Cerchiamo un inequivocabile per poter far fiducia, ci attendiamo di vedere. Cosa? Grandi numeri, guarigioni che sanno di magia, intensità emotive che scaldano il vuoto, la sofferenza, la mancanza che ci abitano. E non riconosciamo colui che è “il di più”, colui che è “più grande” perché si è fatto più piccolo, silenzioso. Noi cerchiamo nel “vento impetuoso e gagliardo … nel terremoto … nel fuoco” (1Re 19,11-12), cerchiamo segni nella forza del rumore, nel potere della visibilità, nella magnificenza dei riconoscimenti, “ma il Signore non era …” (1Re 19,11-12).
Nessun segno ci è stato promesso, uno assicurato: quello di una croce e di un sepolcro vuoto. Quello dell’abbassamento, di un uomo che depone la vita nelle mani dei nemici come risposta al male. Noi cerchiamo “il di più” nell’altisonanza dei segni, mentre “il di più” è “nel di meno”, è nel basso, nel piccolo, nel silenzioso e invisibile. “Dopo il fuoco, il silenzio di una voce sottile” (1Re 19,12). “Uno più grande …” (v. 41), perché si è abbassato più di chiunque, e non solo nel ventre del pesce, ma nelle viscere delle nostre malvagità, negli inferi di ciascuno di noi è disceso per poi uscirvi, trascinando con sé, liberi una volta per sempre, tutti noi, ogni generazione.
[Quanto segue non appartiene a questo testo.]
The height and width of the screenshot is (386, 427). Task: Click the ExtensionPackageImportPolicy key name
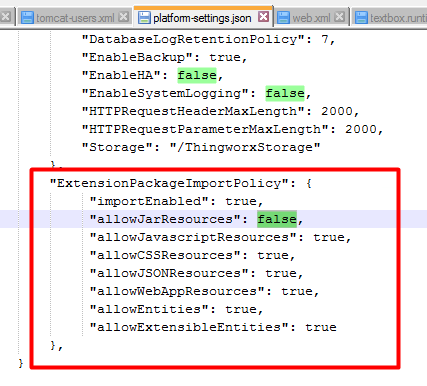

“Uno più grande …” (v. 42): la grandezza di Gesù non è nella straordinarietà dei segni che noi pretendiamo come condizione del nostro credere, ma nella piccolezza, nel silenzio, nel nascondimento di un dono che è “più grande” di ogni immaginabile sapienza perché è nascosto nella follia di una croce, nel vedere il vuoto della tomba, nella deposizione di una vita, spinti solo e soltanto dall’impalpabile e invisibile amore.
Questo il grande segno di fronte al quale saremo giudicati: “il di più” dell’amore, donato, gratuito, a dismisura.